While the hurricane traversed the Bahamas on October 5, the complex interaction between Matthew, a trough moving off the East Coast, a ridge over New England, and then Tropical Storm Nicole near Bermuda led to unusually high uncertainty in its future track. For several days, meteorologists at the NHC forecast the hurricane to turn south while near the Carolinas and make a loop toward Florida and impact the state a second time. If such an event took place, it would have been the first such occurrence on record of a hurricane striking the east coast of Florida twice.

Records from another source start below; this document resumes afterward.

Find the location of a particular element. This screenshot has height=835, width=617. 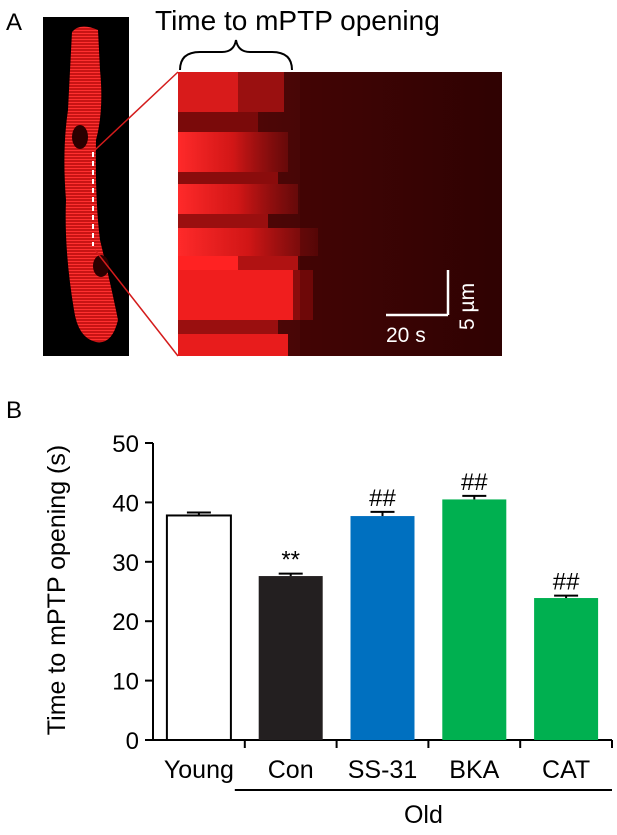

significance-ss-31: ## is located at coordinates (382, 498).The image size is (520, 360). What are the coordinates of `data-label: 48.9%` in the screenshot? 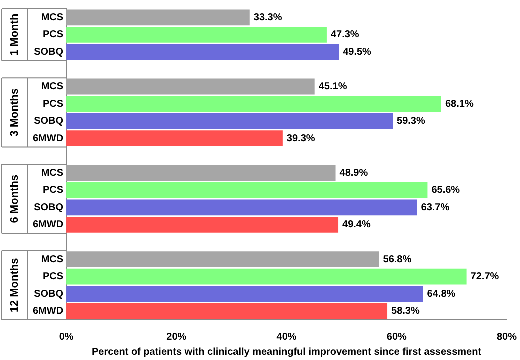 It's located at (354, 174). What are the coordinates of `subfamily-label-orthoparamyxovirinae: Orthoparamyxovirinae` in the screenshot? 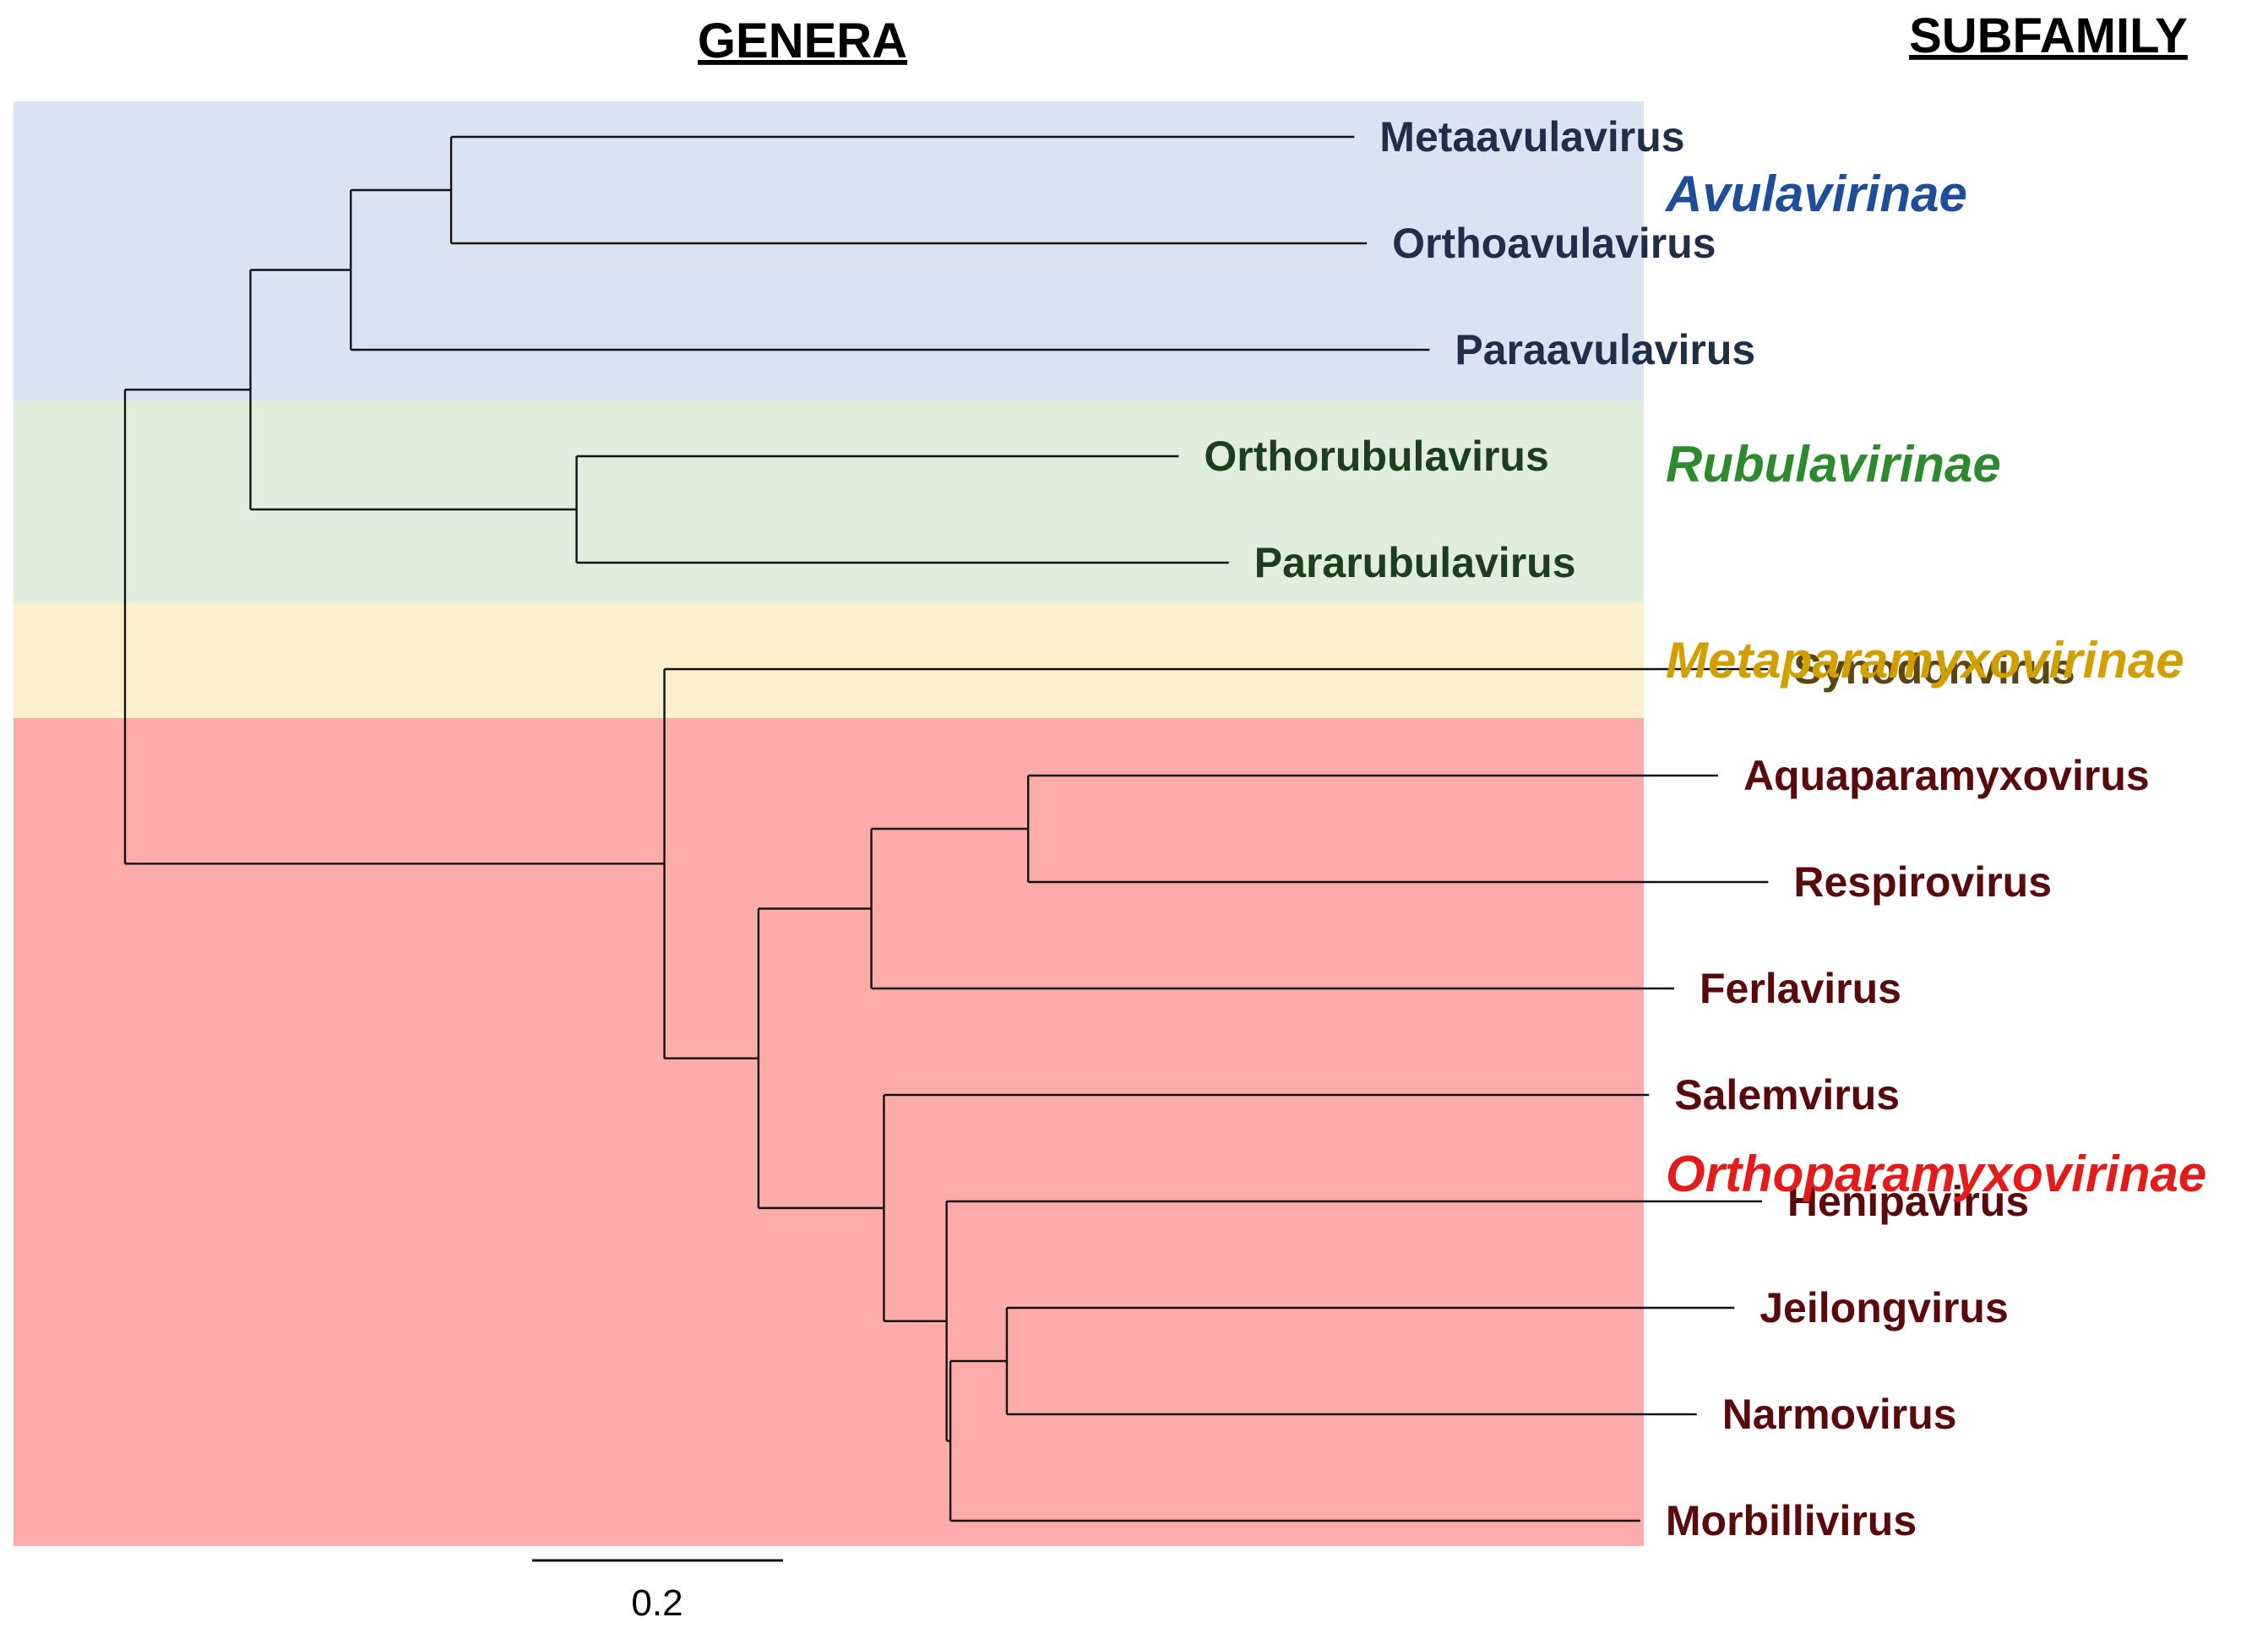 It's located at (1936, 1174).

For the loop to have taken place, a trough moving toward the Eastern United States, associated with the jet stream, would have to "miss" Matthew and not cause the hurricane to accelerate out to sea. This, in turn, would have allowed a building ridge over New England to force Matthew back south. Thereafter, interaction with Tropical Storm Nicole (via the Fujiwhara effect) would have further prevented Matthew from turning east away from land.

The GFS model in particular consistently showed this scenario for several days, even taking the remnants of Matthew into the Gulf of Mexico and later Louisiana—a track reminiscent of Hurricane Betsy in 1965. Barry Keim, a climatologist at Louisiana State University, noted a large margin of error with this potential track while forecasters at the NHC declined commentary to keep focus on the immediate landfall threat. Jerry Combs of the Melbourne, Florida, National Weather Service Office reiterated the position of the NHC: "Right now, we're not even worried about [the potential loop]. We need to get through this first round then we can look into the possibilities and what the storm could do."

== Dissipation ==
By the time Matthew had made landfall in South Carolina early on October 8, the cyclone had begun to lose its tropical characteristics as it became embedded into the mid-latitude westerlies. The wind field expanded and became asymmetric, and much of the deepest convection migrated to the north of the center, stretching all the way into parts of the Northeastern United States. As Matthew moved eastwards at about 10 mph, its low-level circulation began to separate from its mid-to-upper circulation due to increasing wind shear. Throughout the night, the structure of Matthew began to resemble more of that of an extratropical cyclone, and by 09:00 UTC on October 9, Matthew became extratropical while located 50 mi southeast of Cape Hatteras, North Carolina.

Due to a policy change after Hurricane Sandy in 2012, the National Hurricane Center continued to issue advisories on the extratropical remnants of Matthew, due to tropical-storm force winds still affecting parts of the Carolinas. However, by 21:00 UTC, the agency terminated advisories on the cyclone while located 200 mi east of Cape Hatteras. The remnants of the storm persisted for another day before they were absorbed by a cold front south of Canada on October 10.